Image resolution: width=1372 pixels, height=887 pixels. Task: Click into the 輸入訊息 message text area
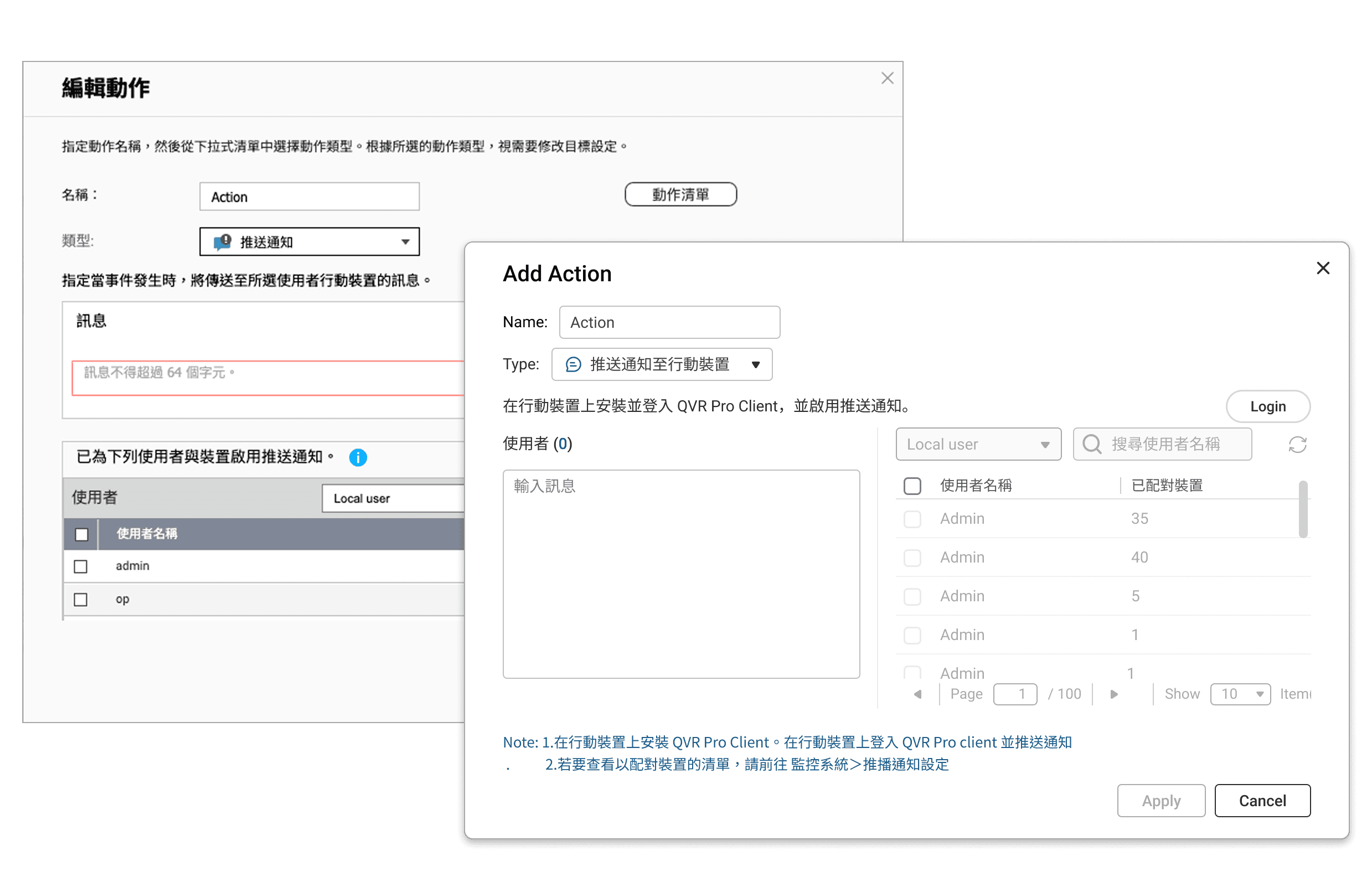pyautogui.click(x=681, y=574)
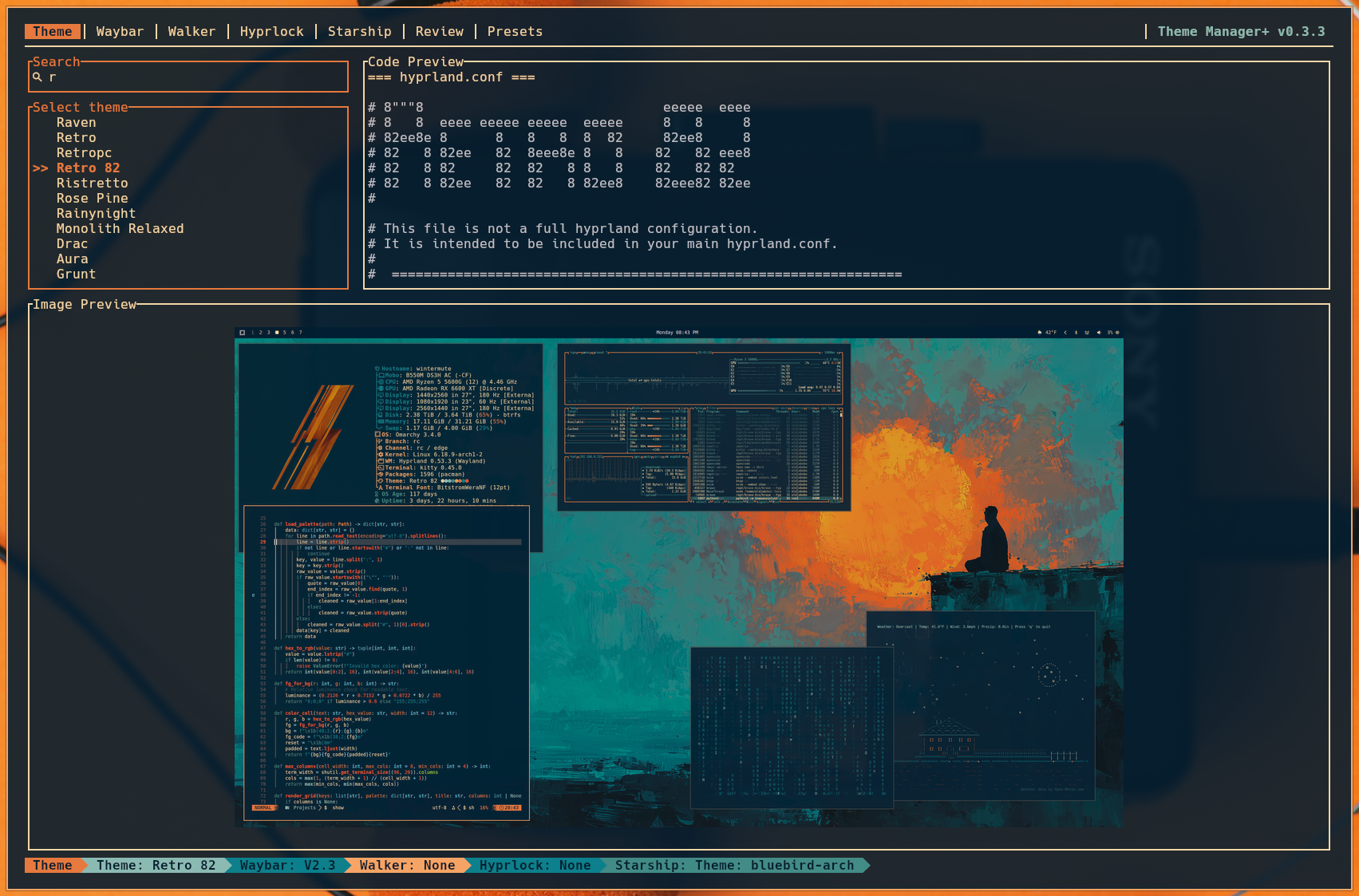Click the folder icon before Projects in the statusline

[x=287, y=807]
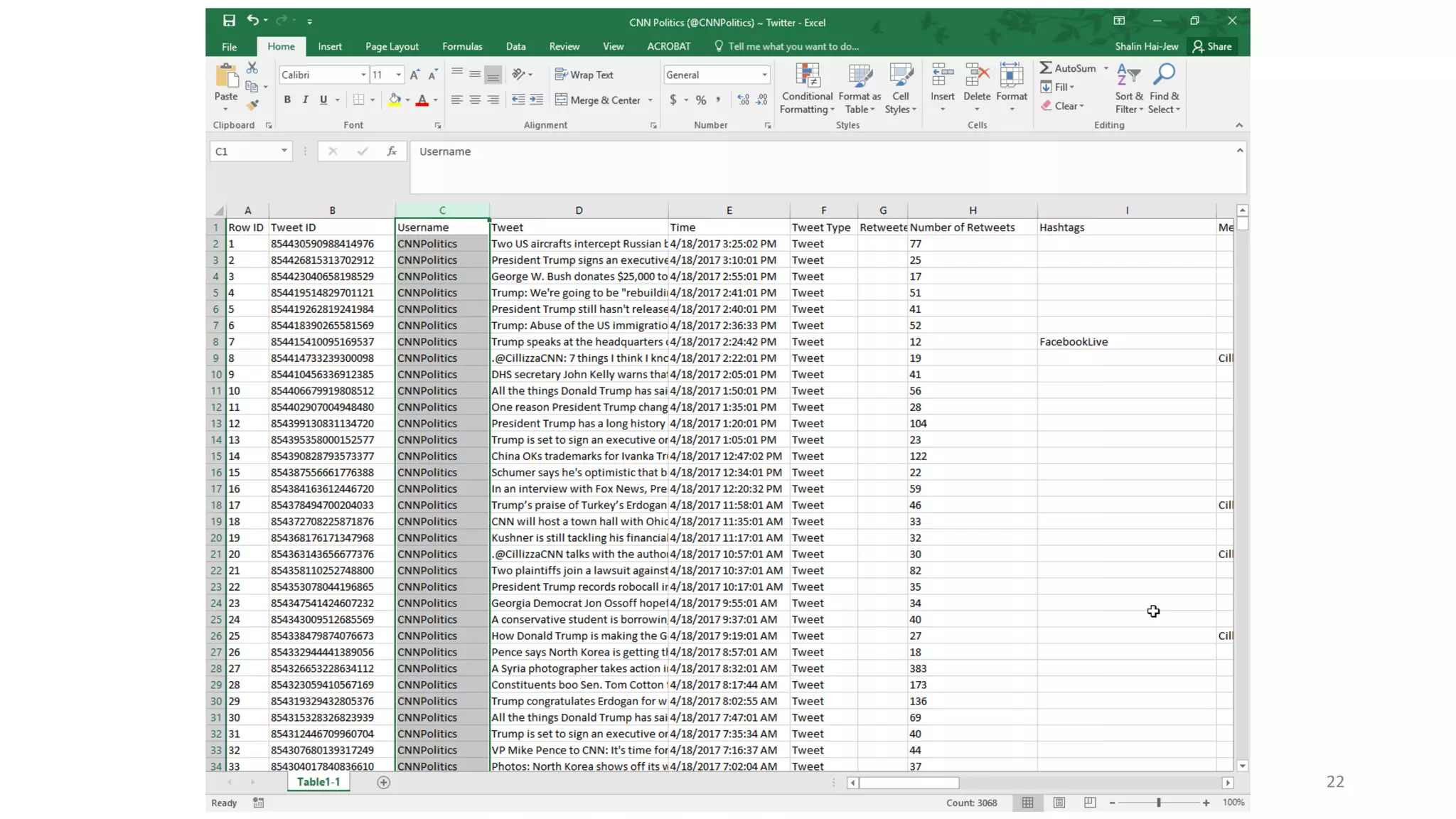Click the Share button
1456x819 pixels.
point(1212,46)
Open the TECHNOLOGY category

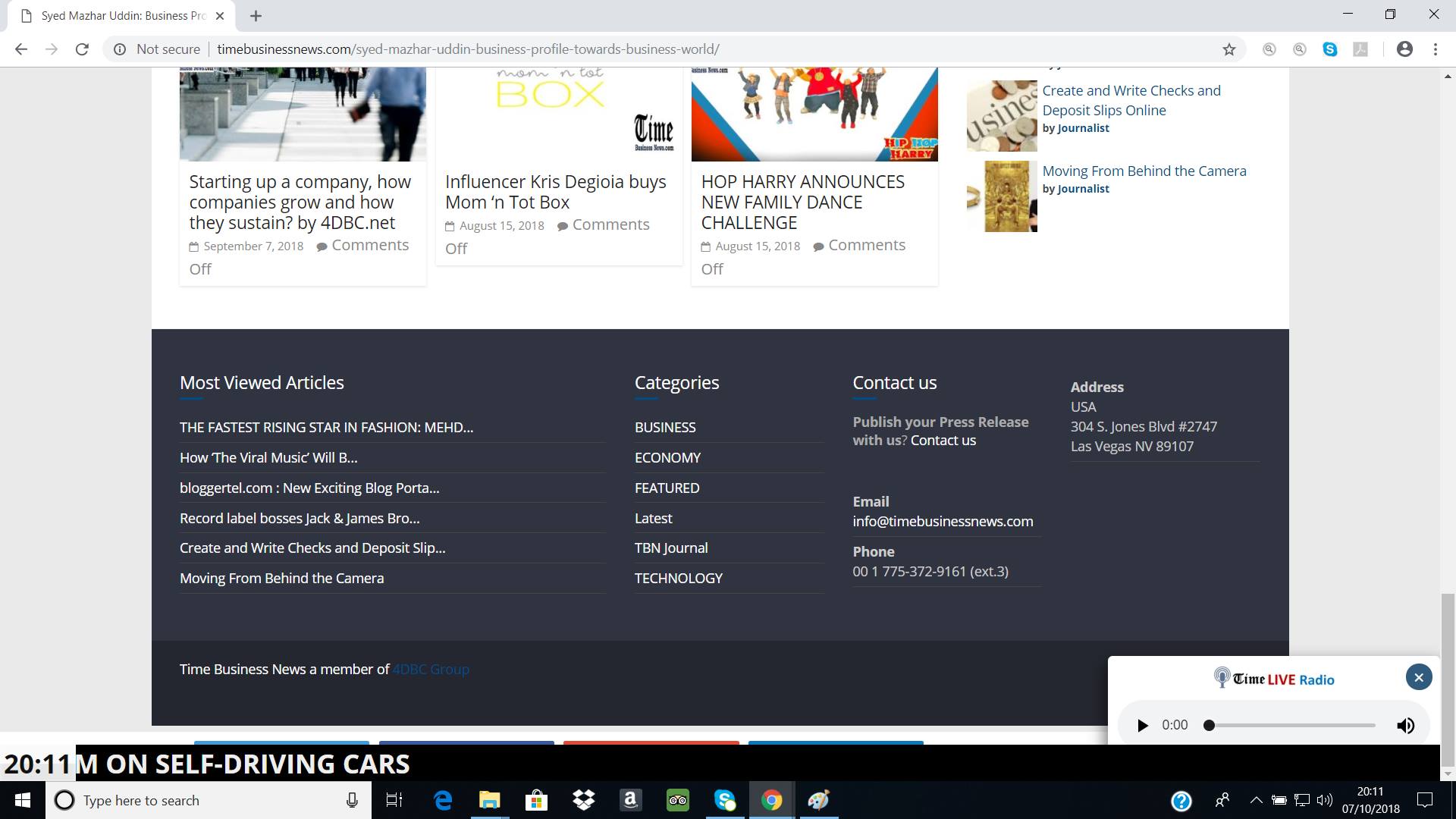pyautogui.click(x=678, y=579)
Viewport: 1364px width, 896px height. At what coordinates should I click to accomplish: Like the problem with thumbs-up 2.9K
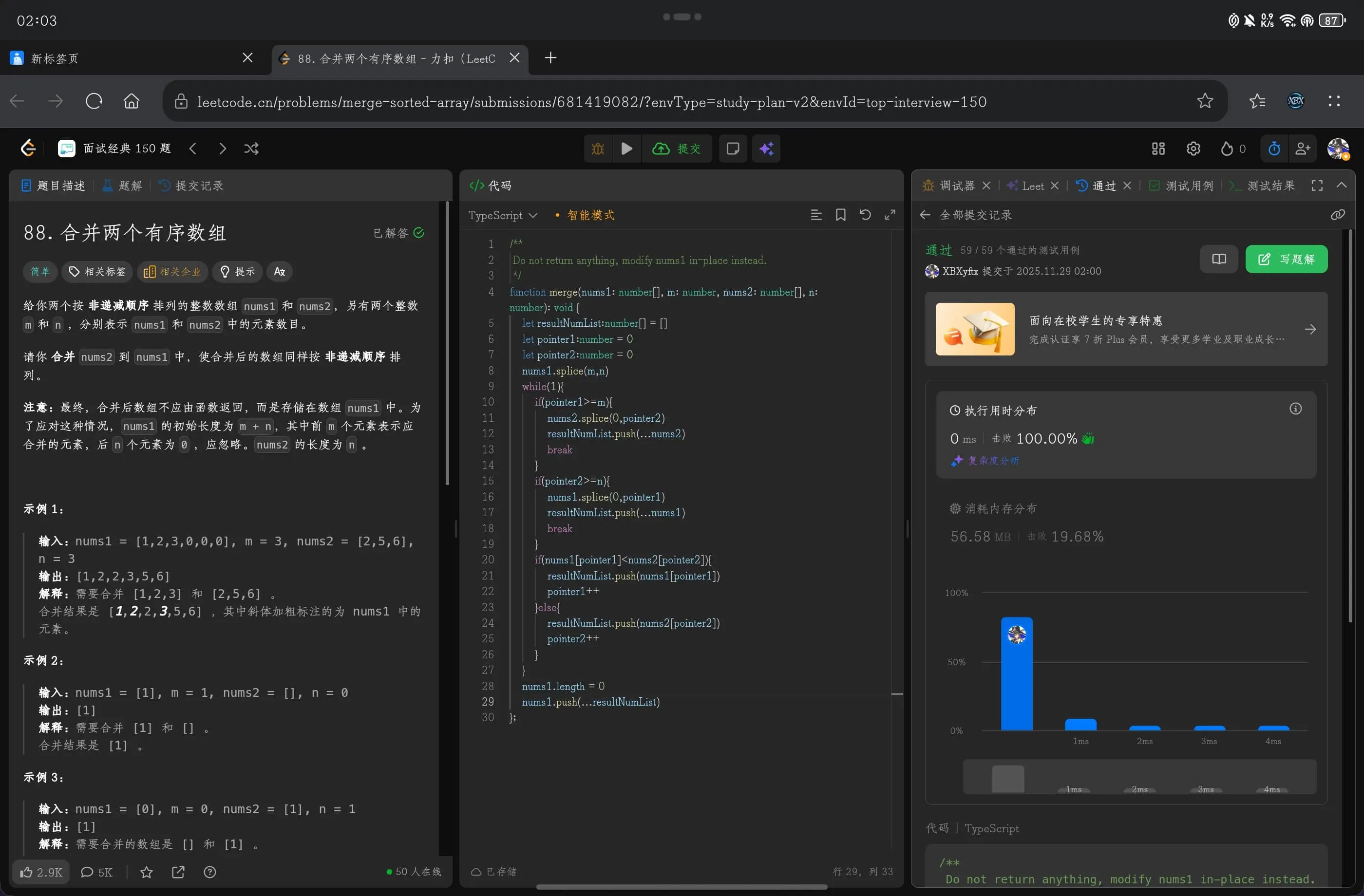tap(41, 872)
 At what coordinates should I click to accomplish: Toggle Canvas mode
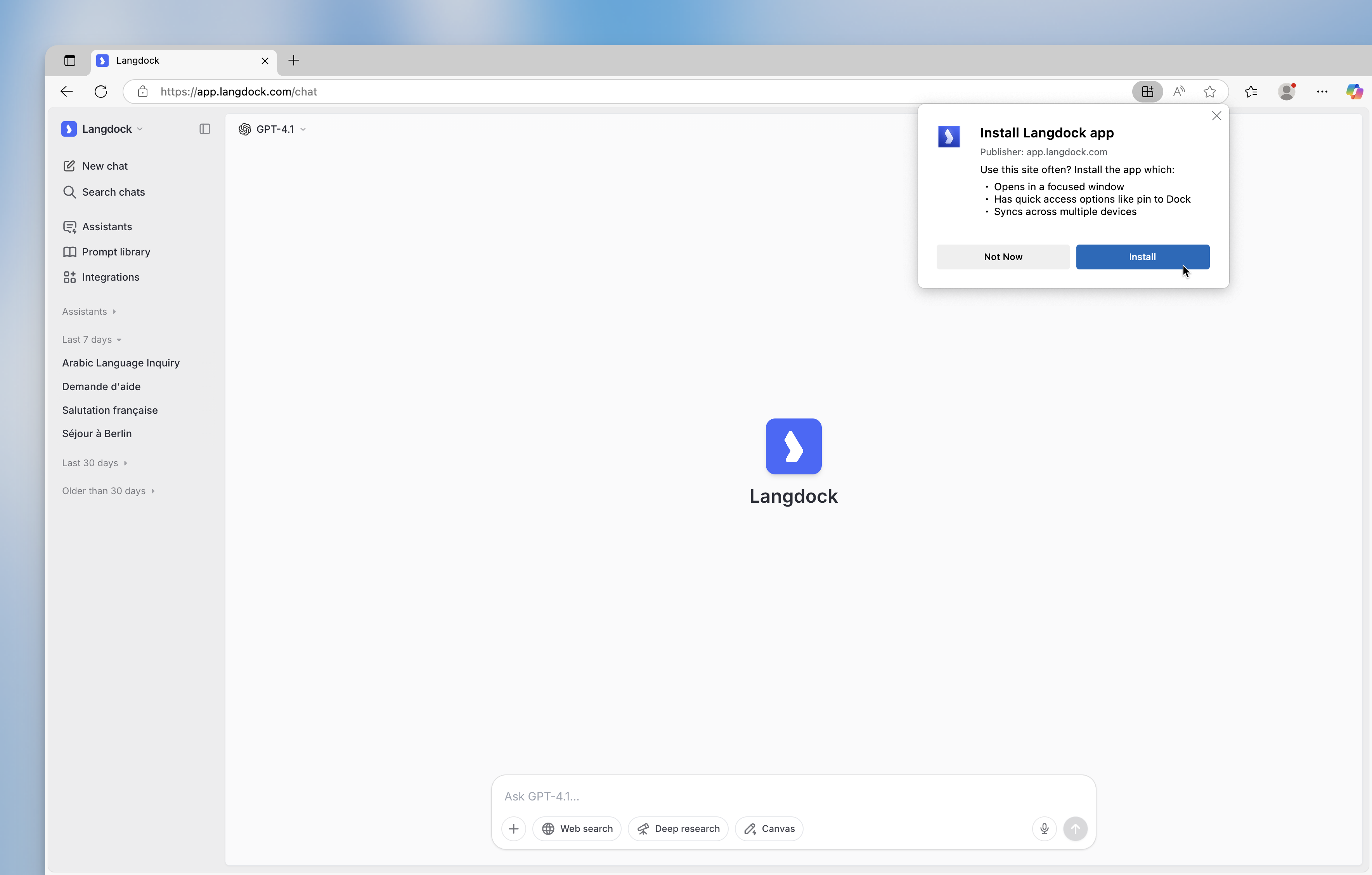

========================================================================

Task prompt → Your task is an exact printout of the records above, with no pictures.

Task solution →
Image resolution: width=1372 pixels, height=887 pixels. Task: Click into the 輸入訊息 message text area
pyautogui.click(x=681, y=574)
Click the folder icon before Projects in the statusline

[x=287, y=807]
Click the Share button
1456x819 pixels.
point(1212,46)
Open the TECHNOLOGY category

pyautogui.click(x=678, y=579)
Viewport: 1364px width, 896px height. At what coordinates should I click to accomplish: Like the problem with thumbs-up 2.9K
tap(41, 872)
 At what coordinates should I click to accomplish: Toggle Canvas mode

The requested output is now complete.